In the article on Life Will See You Now, which label released the album?

* [Document excerpt]:

——————

Life Will See You Now is the fourth studio album by Swedish indie pop musician Jens Lekman. The album was released on 17 February 2017 through Secretly Canadian.

The album's title and release date were first announced on 4 January 2017, accompanied by the release of its lead single, "What's That Perfume That You Wear?" A second song, "Evening Prayer", was released on 7 February.

Background
Lekman had finished a follow-up record to his third studio album I Know What Love Isn't in 2014, but scrapped it after he felt that the finished product "sounded like [he] had given up". The following year, he launched a project he entitled Postcards, which saw him writing and releasing a new song each week of the year, and his more freeform approach to songwriting on Postcards carried over to the making of Life Will See You Now. In an interview about the making of the album, Lekman said: "I wanted it to be a pop record... I Know What Love Isn't was almost an extreme narrowing of the palette I was using, but for this one I wanted it to be more colorful. I wanted there to be more instruments. I was learning about drum machines and electronic instruments when I was making this."

——————

* [Data section]:
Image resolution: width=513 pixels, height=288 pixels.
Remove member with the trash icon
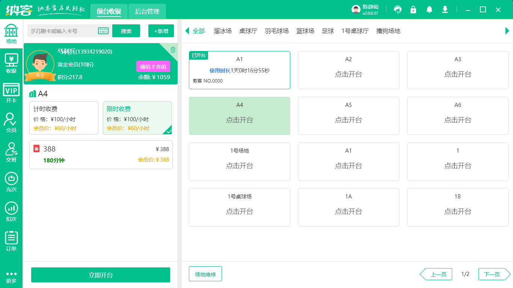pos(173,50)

——————

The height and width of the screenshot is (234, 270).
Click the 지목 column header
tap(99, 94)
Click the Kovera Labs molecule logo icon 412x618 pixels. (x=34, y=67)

——————

* [Response for this exercise]:
Secretly Canadian